April 27, 2025

Posted: July 4, 2025 in Uncategorized

Today, I feel something deep in my heart. It’s not simple. It’s a mix of fear and hope, powerful and stubborn hope. A wise man once told me that hope is not a feeling, it is a possibility to live into. Those words have stayed with me through some of the hardest, and some of the most beautiful, moments of my life. And today, standing on the edge of this choice for our country, I know they are more true than ever.

Hope alone isn’t enough. It needs structure. It needs discipline. It needs leadership steady enough to carry it forward. Because if we can blend the abstract beauty of hope with the strong hands of purpose and skill, then we will not only save what matters most, we will build something even stronger.

Election Day tomorrow is not about the past. It’s about the future we choose, and the future we build, together. Canada has never been defined by anger or fear. We have been defined by what we build. By the bridges we forge. By the ground we cover. By the skies we dare to cross.

We have stood shoulder-to-shoulder with our allies through war and peace. We have led not with rage, but with courage. Not with bluster, but with principle. And as we face a more fractured world today, we must remember: Canada’s strength is not in how loud we shout.

It’s in how steady we stand, and how clearly we chart our course forward. We will need leadership that understands that. Leadership that knows calm hands fly through storms better than shaking fists. Leadership that thinks three steps ahead, not just one news cycle ahead.

Being immersed in aviation my entire life has taught me that: You don’t hand the controls to someone who panics at the first turbulence. You trust the pilot who steadies the course, stays calm under pressure, and never forgets the lives depending on every decision made at the controls. That’s the leadership Canada needs now.

More than sixty years ago, President John F. Kennedy stood in our Parliament and spoke of Canada’s strength, our independence, our leadership in the world. He reminded us that “what unites us is far greater than what divides us.” He saw in us what we must see in ourselves again: A nation capable of leading, not just surviving. Tomorrow, we face a choice between two very different paths. We can choose a manic, confrontational style that sees enemies in every corner. Or we can choose calm, steady leadership — grounded in knowledge, principle, and real strength. Mark Carney brings that strength.

Pierre Poilievre does not.

I don’t say this lightly. I say it as a parent, a grandparent, a fierce woman, and a Canadian who knows that steady hands, not shouting matches, guide people safely through uncertainty because leadership matters. Tone matters. Empathy matters.

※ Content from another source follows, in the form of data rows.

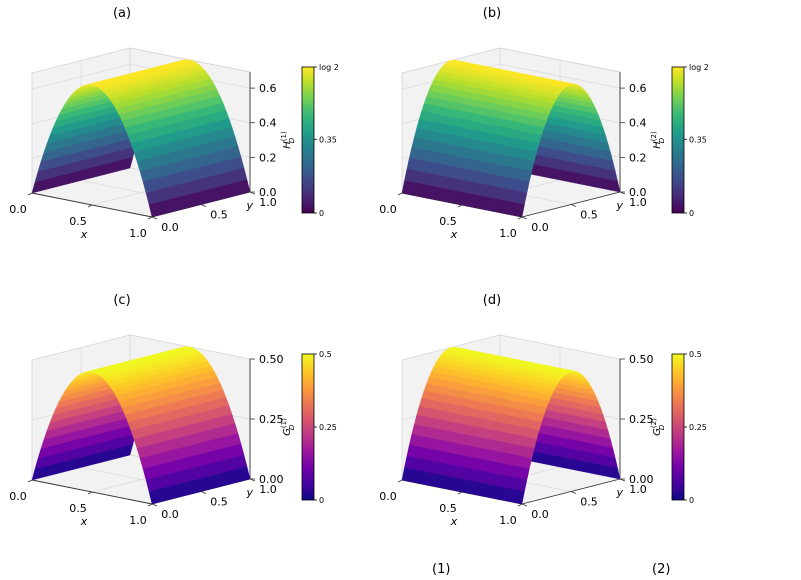 The height and width of the screenshot is (580, 801). What do you see at coordinates (288, 140) in the screenshot?
I see `colorbar-label: H(1)D` at bounding box center [288, 140].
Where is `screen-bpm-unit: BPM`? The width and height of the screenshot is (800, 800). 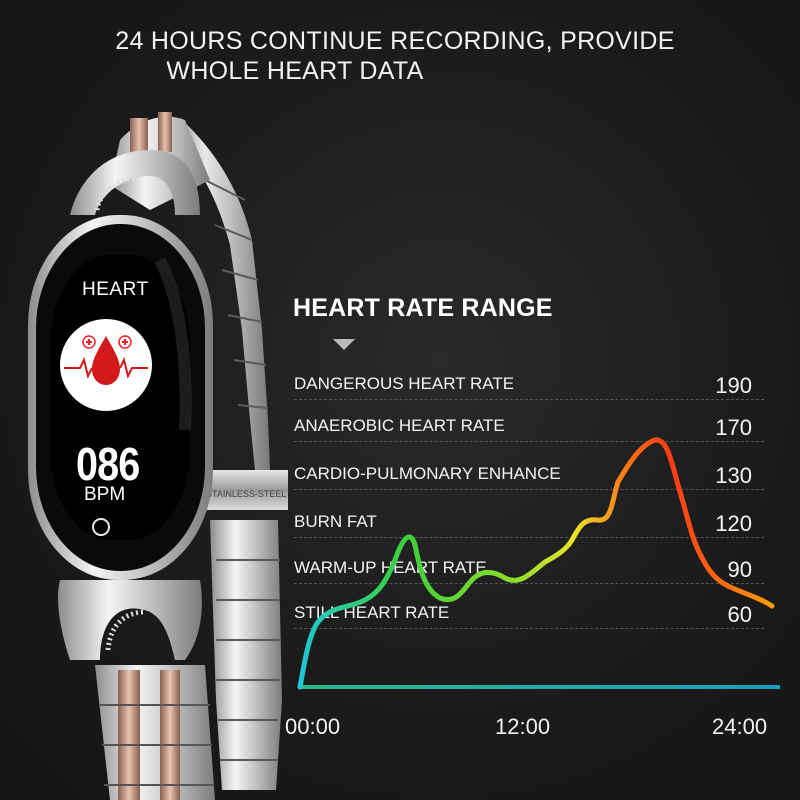
screen-bpm-unit: BPM is located at coordinates (105, 494).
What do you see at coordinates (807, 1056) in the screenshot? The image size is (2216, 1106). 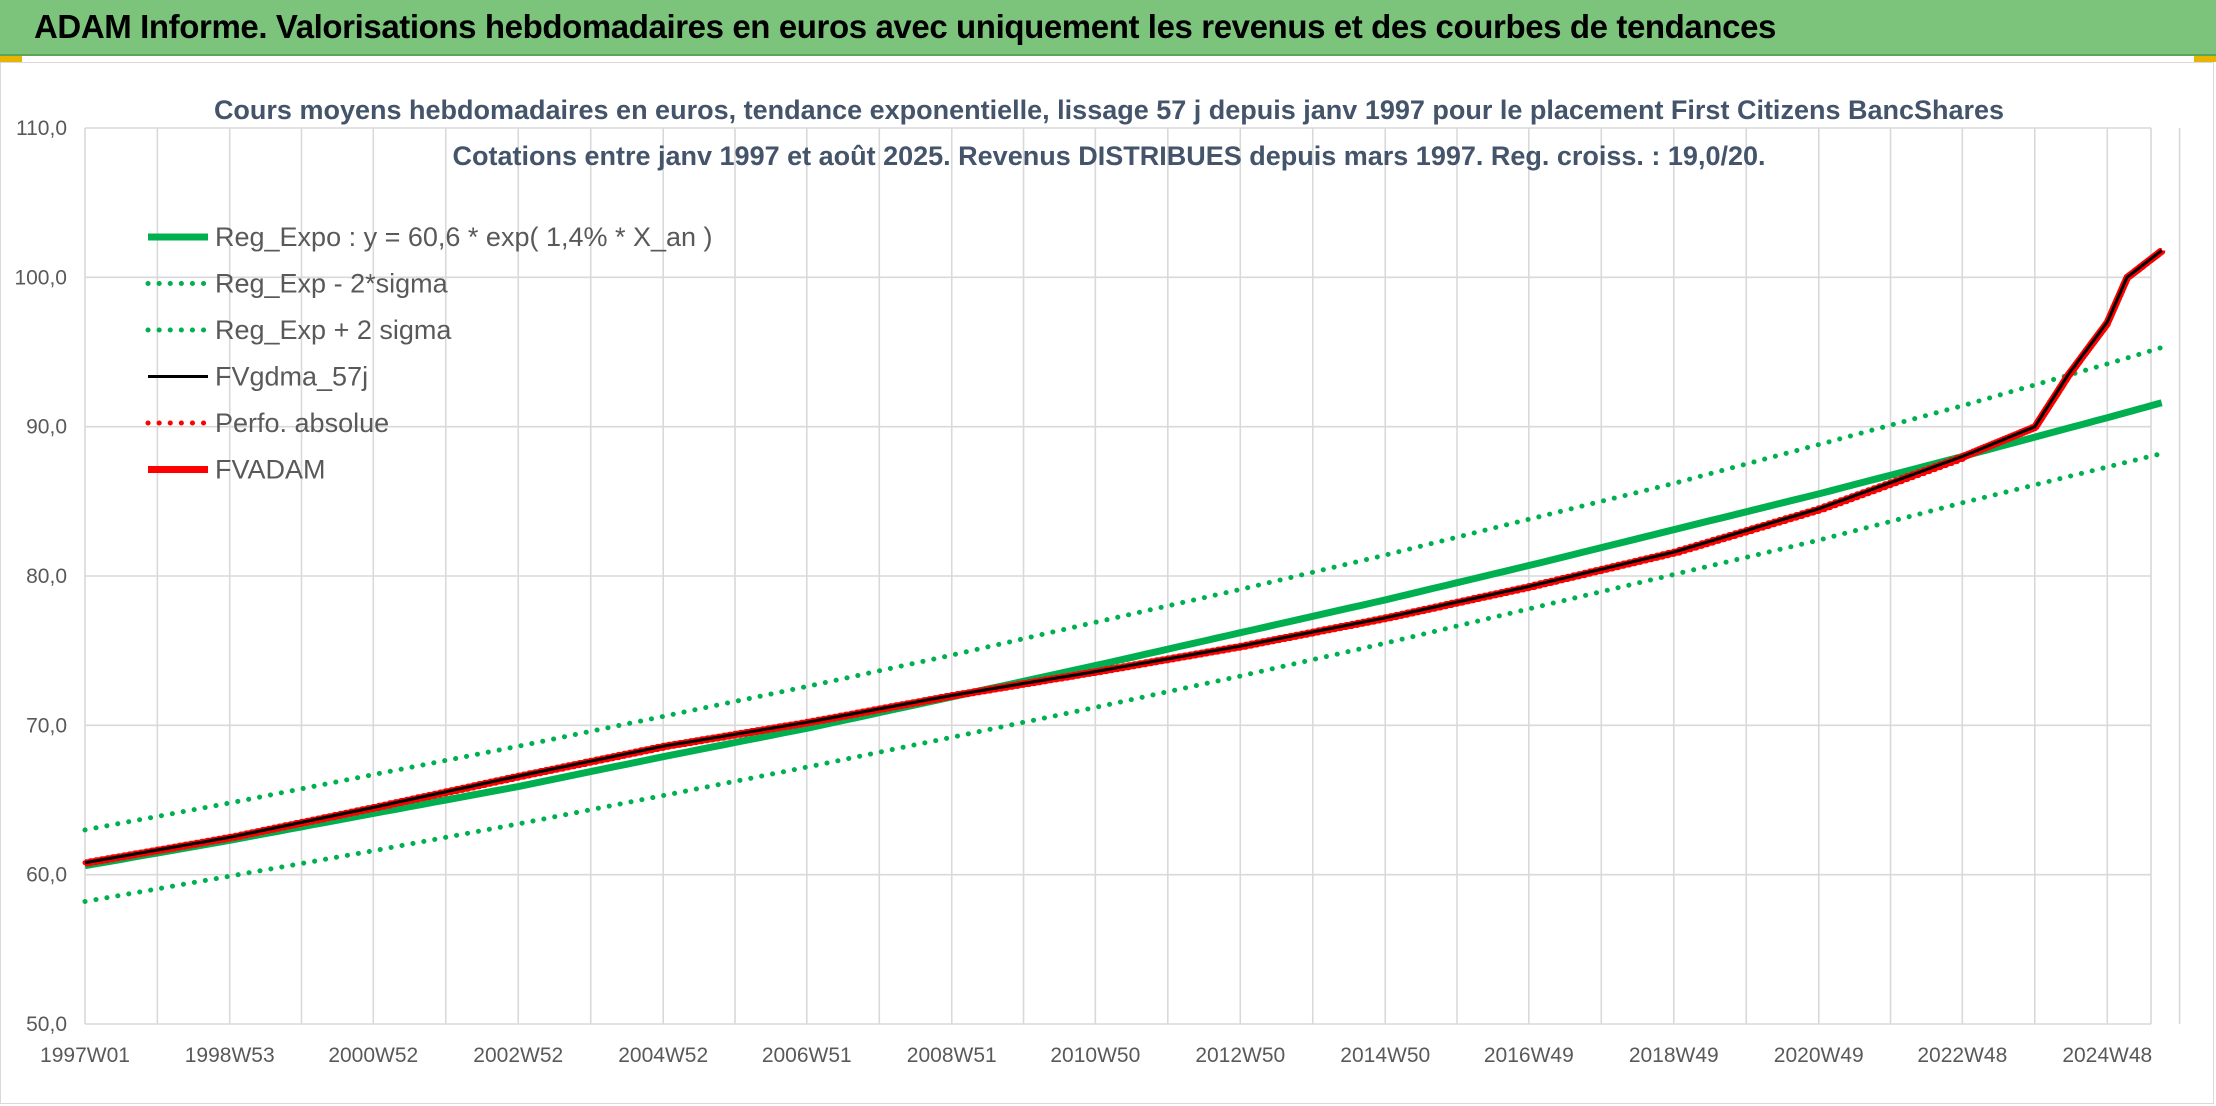 I see `x-tick-label: 2006W51` at bounding box center [807, 1056].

Being progressive doesn’t mean being reckless. It means recognizing that empathy is not weakness, it’s the discipline and responsibility that good governance demands. It’s the steady eye on the horizon, no matter how rough the winds.

Canada is not broken. It is a house weathered by storms, needing care, yes, but standing strong because of the hands and hearts that built it. We don’t abandon a home when it needs repairs. We rebuild it.

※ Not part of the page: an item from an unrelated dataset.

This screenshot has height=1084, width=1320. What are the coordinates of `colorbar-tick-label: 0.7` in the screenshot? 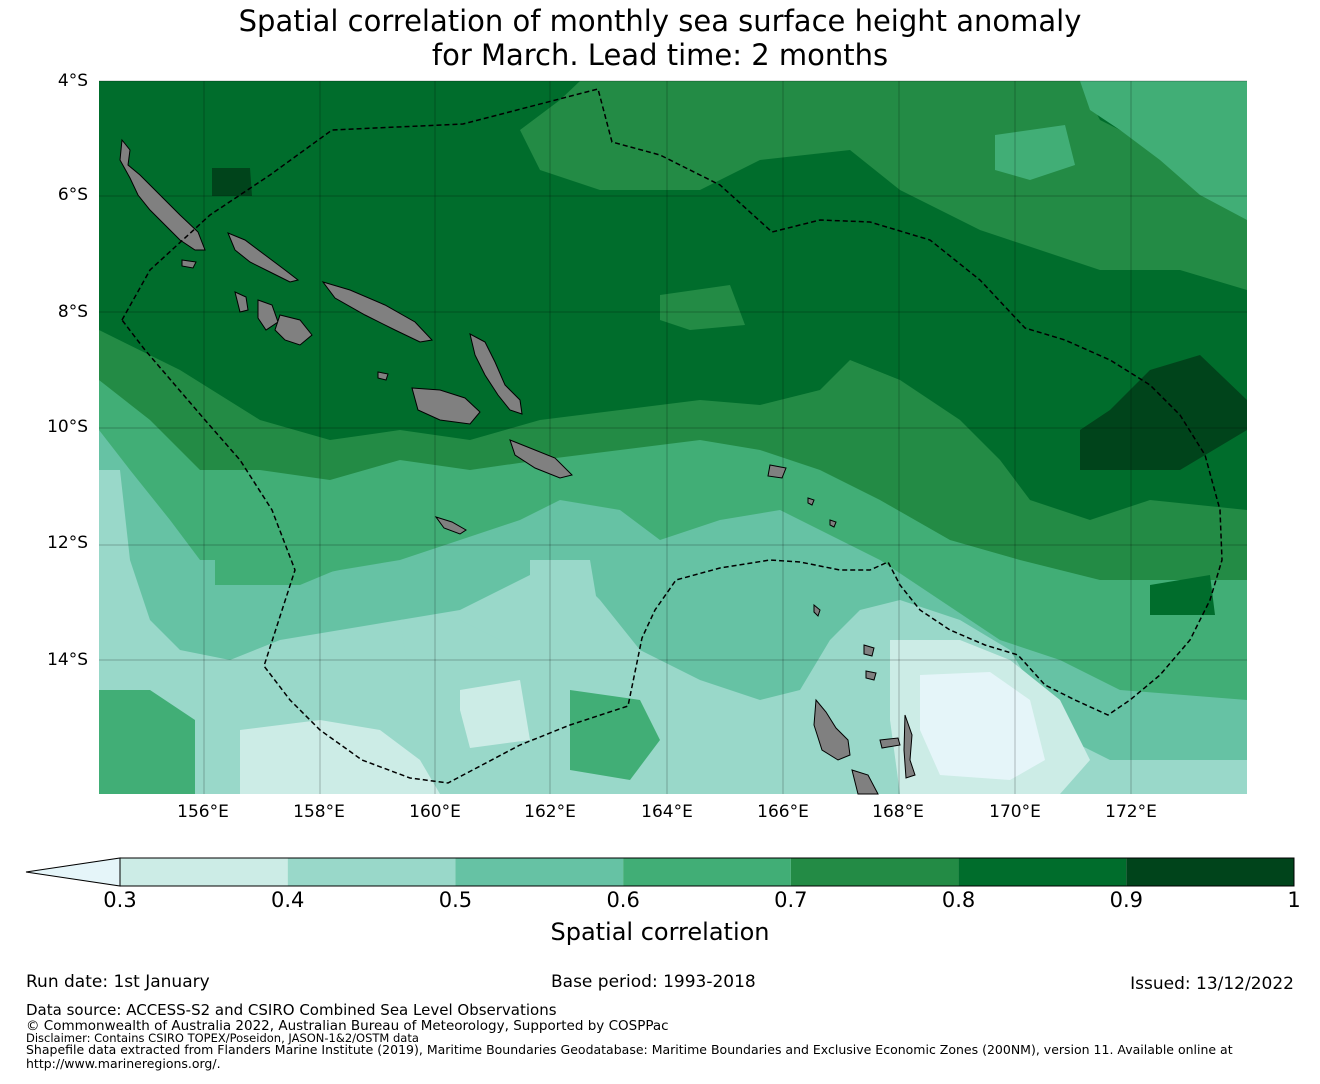 It's located at (791, 900).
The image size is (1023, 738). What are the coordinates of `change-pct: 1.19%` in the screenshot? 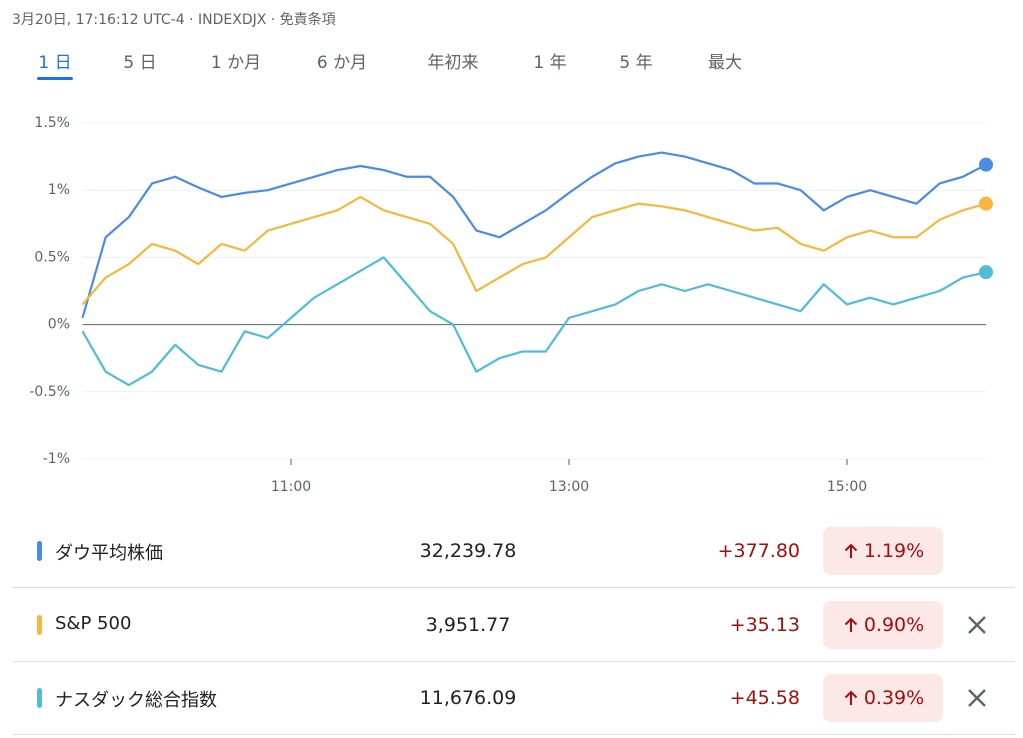 It's located at (894, 551).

Tomorrow, we choose whether to keep building or to tear down. We choose whether to steady the course or crash it into chaos. We choose whether hope leads or whether fear does.

We choose leadership. We choose the future. And in that choice, we choose Canada itself.

Choose wisely. Choose boldly. Choose the future.

Tomorrow isn’t just another day. It’s the moment we either lift this country higher, or watch it lose altitude from which we may never recover.